**Requirement:**
Count the lines in the records below that contain the string "Open", treating case as significant. Reply with the number alone.

___ Stored data

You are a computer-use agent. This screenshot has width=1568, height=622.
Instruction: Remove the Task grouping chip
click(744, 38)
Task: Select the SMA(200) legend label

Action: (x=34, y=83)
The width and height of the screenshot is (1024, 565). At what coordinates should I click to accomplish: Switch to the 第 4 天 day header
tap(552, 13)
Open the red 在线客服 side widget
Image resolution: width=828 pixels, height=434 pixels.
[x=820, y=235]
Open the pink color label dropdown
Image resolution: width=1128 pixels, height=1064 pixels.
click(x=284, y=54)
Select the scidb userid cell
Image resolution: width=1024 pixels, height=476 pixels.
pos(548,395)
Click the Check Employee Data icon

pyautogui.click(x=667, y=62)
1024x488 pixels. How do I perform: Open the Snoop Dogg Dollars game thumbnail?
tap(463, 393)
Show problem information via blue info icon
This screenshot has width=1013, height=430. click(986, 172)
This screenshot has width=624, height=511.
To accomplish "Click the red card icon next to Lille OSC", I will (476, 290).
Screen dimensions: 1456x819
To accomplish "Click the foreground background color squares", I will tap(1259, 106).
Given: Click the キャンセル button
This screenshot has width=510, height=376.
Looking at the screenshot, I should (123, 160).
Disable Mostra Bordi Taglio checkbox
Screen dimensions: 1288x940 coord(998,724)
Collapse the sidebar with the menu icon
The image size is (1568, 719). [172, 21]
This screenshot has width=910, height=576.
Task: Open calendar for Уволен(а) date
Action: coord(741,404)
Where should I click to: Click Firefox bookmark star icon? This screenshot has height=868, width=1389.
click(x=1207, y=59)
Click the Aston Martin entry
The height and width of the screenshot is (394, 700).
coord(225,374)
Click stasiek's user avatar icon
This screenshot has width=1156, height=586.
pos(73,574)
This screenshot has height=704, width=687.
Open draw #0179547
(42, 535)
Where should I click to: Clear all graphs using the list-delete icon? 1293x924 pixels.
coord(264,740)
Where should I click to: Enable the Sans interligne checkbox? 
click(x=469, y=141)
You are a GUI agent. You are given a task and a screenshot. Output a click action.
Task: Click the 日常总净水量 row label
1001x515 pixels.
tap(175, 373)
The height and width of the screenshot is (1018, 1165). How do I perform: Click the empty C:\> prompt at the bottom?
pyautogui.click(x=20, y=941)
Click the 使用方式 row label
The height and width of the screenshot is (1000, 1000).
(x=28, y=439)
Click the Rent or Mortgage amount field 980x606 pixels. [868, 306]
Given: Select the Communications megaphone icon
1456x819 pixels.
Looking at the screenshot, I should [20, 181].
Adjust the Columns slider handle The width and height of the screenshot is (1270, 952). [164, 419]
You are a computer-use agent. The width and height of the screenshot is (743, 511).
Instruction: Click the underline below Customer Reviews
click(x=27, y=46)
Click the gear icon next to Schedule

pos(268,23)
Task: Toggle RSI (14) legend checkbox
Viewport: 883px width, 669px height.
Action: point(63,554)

______

**Worked answer:**
5